The “true language” is the natural, unstructured language that the Child teaches to Ovid, representing a naturalistic worldview that sees the universe as one large, interconnected whole. Although Ovid refers it as a “language,” the true language is not actually an audible way of speaking, but a way of interacting with and understanding the natural world which shows a person that he or she is not distinct from nature but a part of it, indistinguishable from the rest. Although Ovid remembers knowing this language as a young boy, one of his first glimpses of it as an adult is when the Child shows him how to call to the animals in the forest. Rather than simply mimicking bird calls, the Child shapes his face like the bird’s beak and “becomes” the bird itself, perceiving no distinction between himself and the plants and animals around him.
As the Child teaches Ovid about the natural world, Ovid begins to understand this true language himself. He wants to “let the universe in,” and senses that the true language reconciles him to the world around him. Ovid tries to eliminate his sense of self and conceptualize himself as one with the world around him, though he struggles to let go of his own individualism. However, when Ovid and the Child flee Tomis and cross the River Ister into the northern lands, thus abandoning human society forever, Ovid finally grasps the true language and understand that he is only one element in the whole of creation. Ovid’s separation from human civilization and sophisticated Latin language—which encourages him to separate himself from the world around him—enables him to realize his connection to the universe. In this way, the true language more broadly represents humanity’s oneness with the rest of the universe. In his final days, Ovid faces his impending death with the perspective, which the true language grants him, that his body will break down and feed the soil, and he will thus live on in the new organisms fed by his remains.
The True Language Quotes in An Imaginary Life
Does the boy watch all this, I wonder? And what does he make of it? What species does he think he might belong to? Does he recognize his own?

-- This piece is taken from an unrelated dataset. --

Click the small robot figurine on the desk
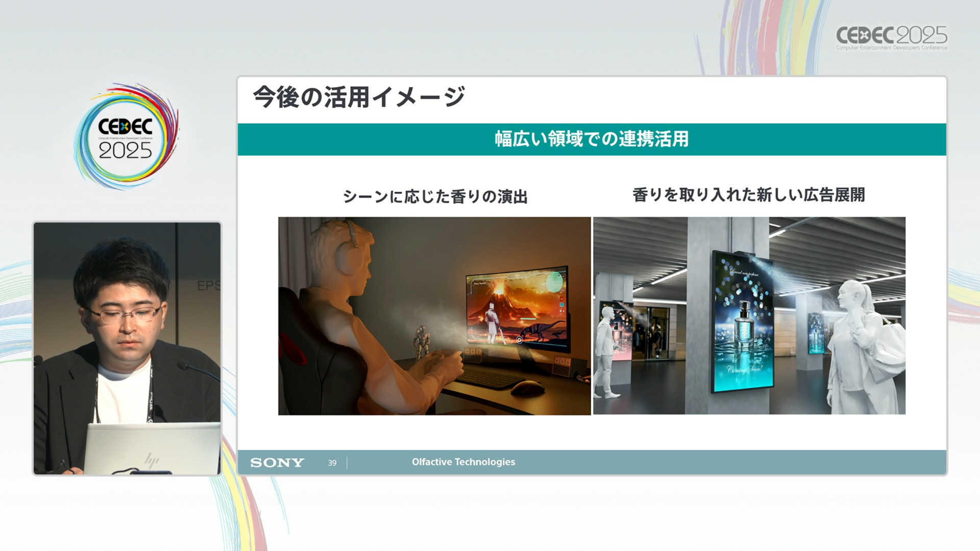Viewport: 980px width, 551px height. tap(422, 341)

All this world is alive for [the Child]. It is his sphere of knowledge, a kind of library of forms that he has observed and committed to memory, another language whose hieroglyphs he can interpret and read.

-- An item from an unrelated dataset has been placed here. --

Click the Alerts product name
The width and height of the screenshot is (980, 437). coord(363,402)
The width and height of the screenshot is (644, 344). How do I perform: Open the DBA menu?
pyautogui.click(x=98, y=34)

Slowly I begin the final metamorphosis. I must drive out my old self and let the universe in. The creatures will come creeping back—not as gods transmogrified, but as themselves. Beaked, furred, fanged, tusked, clawed, hooved, snouted, they will settle in us, re-entering their old lives deep in our consciousness. And after them, the plants, also themselves.

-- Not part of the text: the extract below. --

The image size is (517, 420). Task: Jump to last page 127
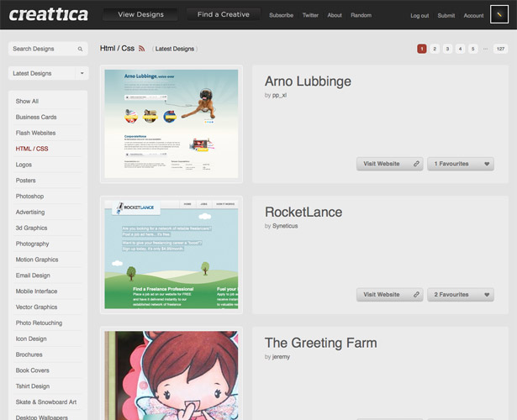pos(500,49)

The language I am speaking of now, that I am almost speaking, is a language whose every syllable is a gesture of reconciliation. We knew that language once. I spoke it in my childhood. We must discover it again.
The days pass, and I cease to count them. The river is far behind us. […] I no longer ask myself what we are making for. The notion of a destination no longer seems necessary to me. It has been swallowed up in the immensity of this landscape, as the days have been swallowed up by the sense I now have of a life that stretches beyond measurable time.
From here I ascend, or lower myself, grain by grain, into the hands of the gods.